--- Task objective ---
List every line below that contains the word "click", treating uppercase and lowercase letters as different.

>> begin Information shown

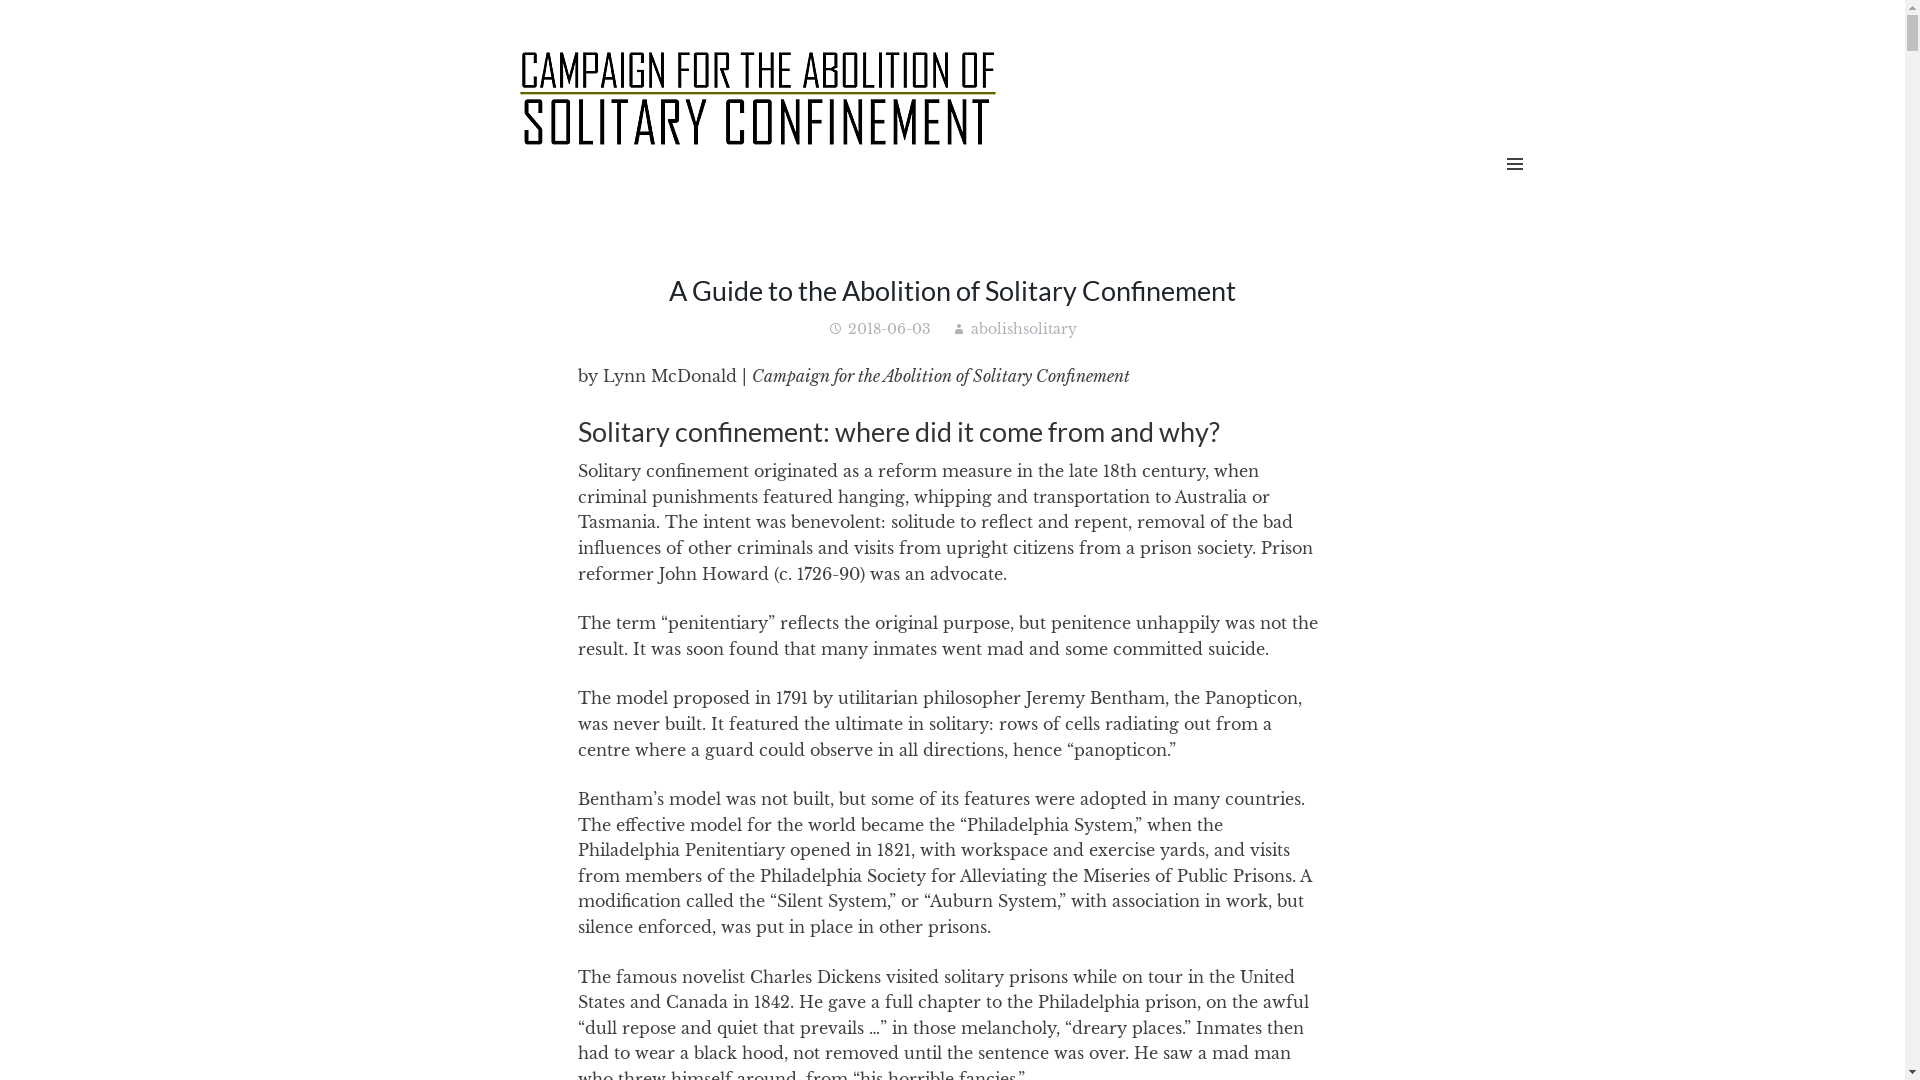  What do you see at coordinates (1024, 329) in the screenshot?
I see `abolishsolitary` at bounding box center [1024, 329].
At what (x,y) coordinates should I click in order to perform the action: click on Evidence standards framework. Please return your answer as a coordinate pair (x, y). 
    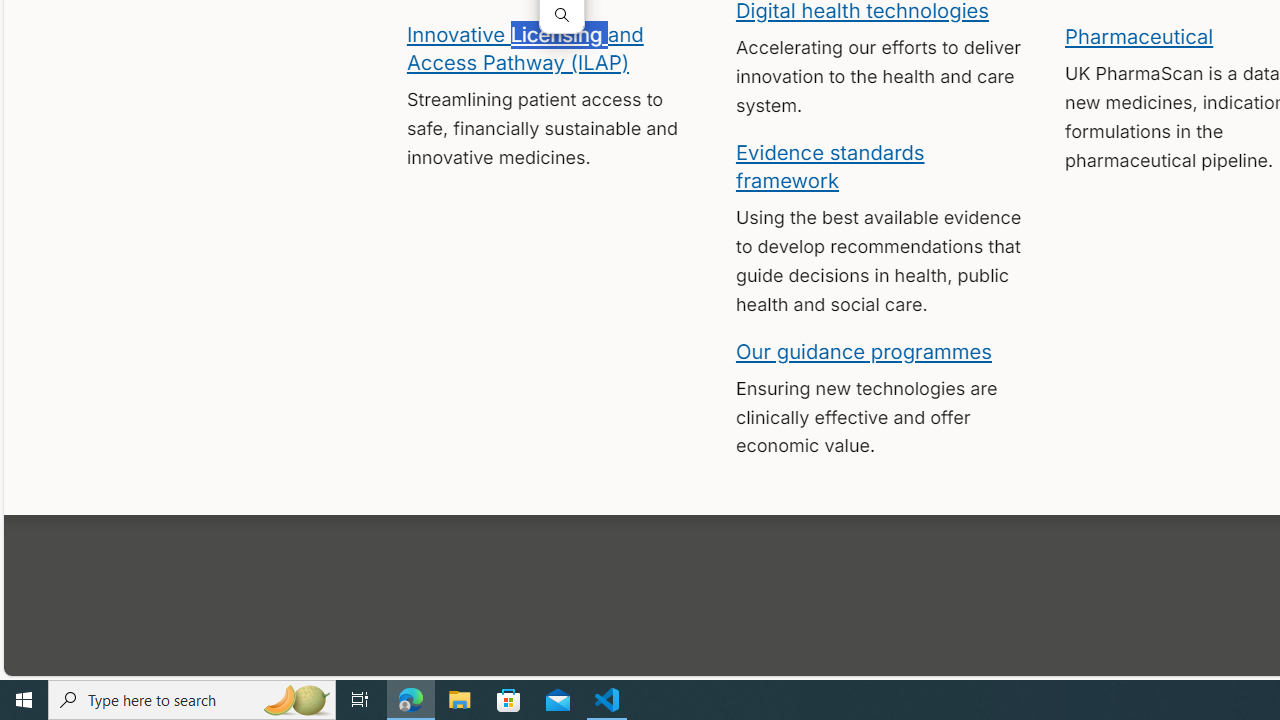
    Looking at the image, I should click on (830, 165).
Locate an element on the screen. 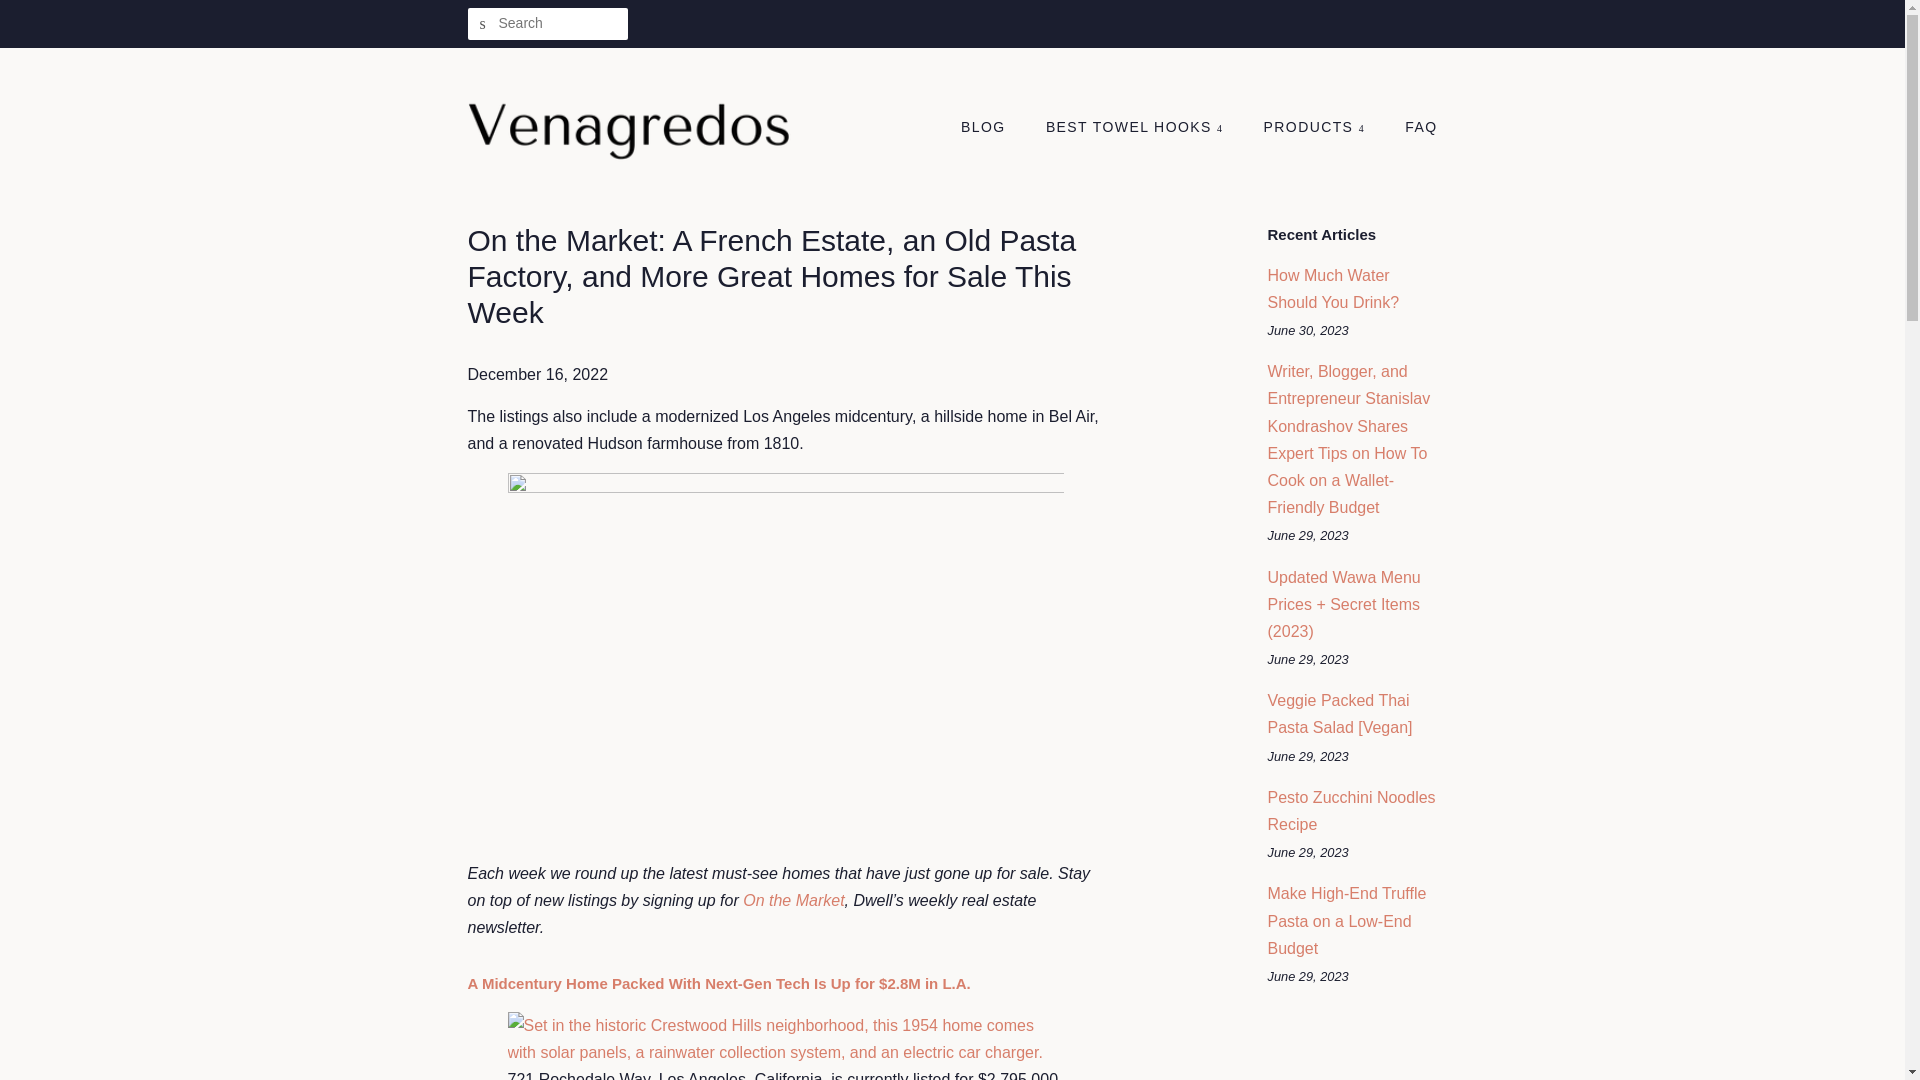 Image resolution: width=1920 pixels, height=1080 pixels. BEST TOWEL HOOKS is located at coordinates (1136, 128).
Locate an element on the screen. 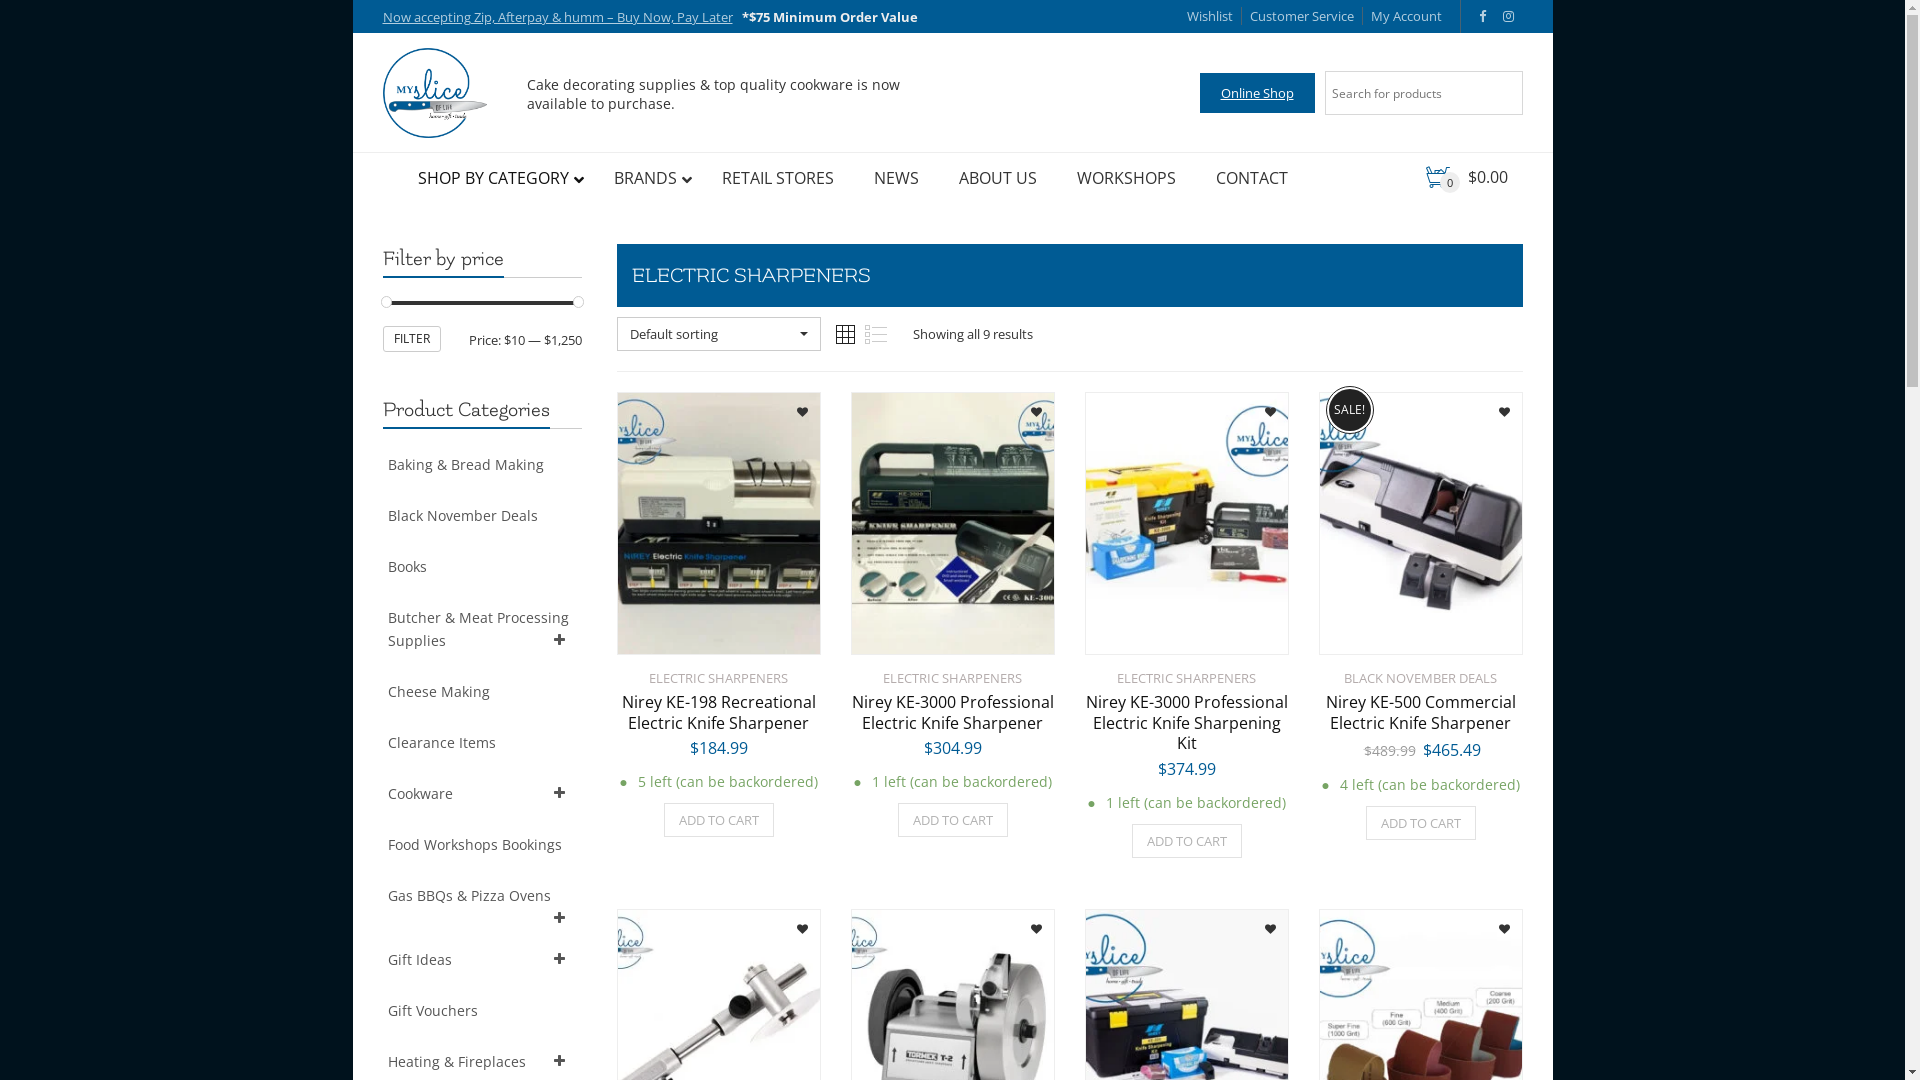  Butcher & Meat Processing Supplies is located at coordinates (482, 629).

>> end Information shown

--- Answer to the problem ---
At what (x,y) coordinates should I click in order to perform the action: click on Evidence standards framework. Please return your answer as a coordinate pair (x, y). 
    Looking at the image, I should click on (830, 165).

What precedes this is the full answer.